目的：
　　1.研究在体外长春西汀(Vinpocetine, Vinp)对破骨细胞形成及功能的作用，并进一步分析可能的分子机制。
　　2.探讨经Vinp作用后卵巢切除诱导的骨质疏松模型小鼠体内骨组织微结构及相关血清指标的变化情况。
　　方法：
　　1.通过CCK8实验检测不同浓度的Vinp(40μM、20μM、10μM、5μM、2.5μM、0μM)对小鼠BMMCs增殖的影响。抗酒石酸酸性磷酸酶(TRAP)染色检测Vinp对RANKL(100 ng/ml)诱导的破骨细胞形成的影响。通过骨板吸收实验，F-actin环细胞骨架染色，RT-PCR及Westernblot检测破骨分化相关标志基因表达来测定Vinp对破骨分化和功能的影响。
　　2.通过测定活性氧(ROS)产生及Westernblot检测HO-1、NQO-1、Nrf2等相关抗氧化酶的变化来检测Vinp对RANKL诱导的破骨分化过程中氧化应激的影响。Westernblot检测Vinp处理后MAPK通路(ERK、JNK、P38)，NF-κB通路(IKKα/β、IκBβ、P65)及AKT通路的变化。

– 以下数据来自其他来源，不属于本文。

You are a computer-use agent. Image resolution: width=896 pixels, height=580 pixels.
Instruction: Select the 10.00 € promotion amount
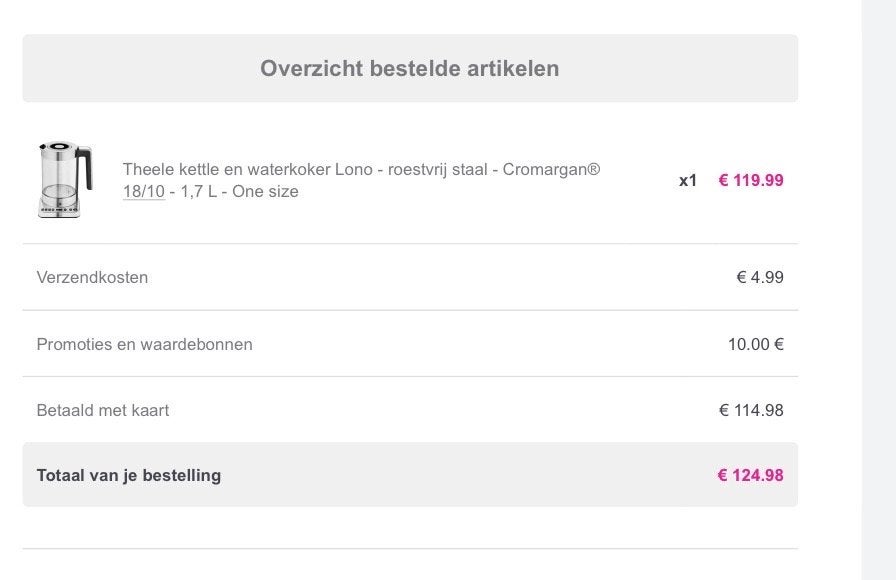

　　3.通过切除卵巢建立C57BL/6J小鼠(10周)骨质疏松模型，小鼠分4组(每组10只)：假手术组(Sham组)、卵巢切除组(OVX组)、OVX+Vinp(2.5mg/kg)组、OVX+Vinp(10mg/kg)组。造模一周后，腹腔注射生理盐水或Vinp(2.5或10mg/kg)，每周5次，2月后取双侧股骨，行micro-CT扫描、骨切片H&E染色和TRAP染色，眼球取血行ELISA检测。
　　结果：
　　1.CCK8实验证实，Vinp在所用浓度范围内对BMMCs无明显毒性。TRAP染色显示Vinp显著抑制了破骨细胞的形成，同时Vinp处理后F-actin环形成、骨板吸收面积均减少。
　　2.RT-PCR及Westernblot证实Vinp抑制了破骨细胞标志基因(NFATc1、c-Fos、TRAP、CTSK和MMP-9)表达。同时，Vinp降低了MAPK通路中ERK、JNK的活化，抑制了NF-κB通路(IKKα/β、IκBβ、P65)、AKT通路激活及活性氧的产生，促进Nrf2、HO-1及NQO-1的表达。
　　3.Micro-CT扫描，骨组织切片染色显示Vinp可减轻OVX引起的小鼠骨质流失。ELISA检测证实Vinp能降低血清中RANKL/OPG比值及炎症因子水平。
　　结论：
　　Vinp可通过下调NF-κB、MAPK、AKT通路，抑制氧化应激和相关标志基因表达抑制RANKL诱导的破骨细胞分化并改善OVX诱导的骨质疏松。本研究为治疗绝经后骨质疏松症和其他破骨细胞相关疾病提供了潜在的新的药物，同时可能扩大Vinp的临床应用。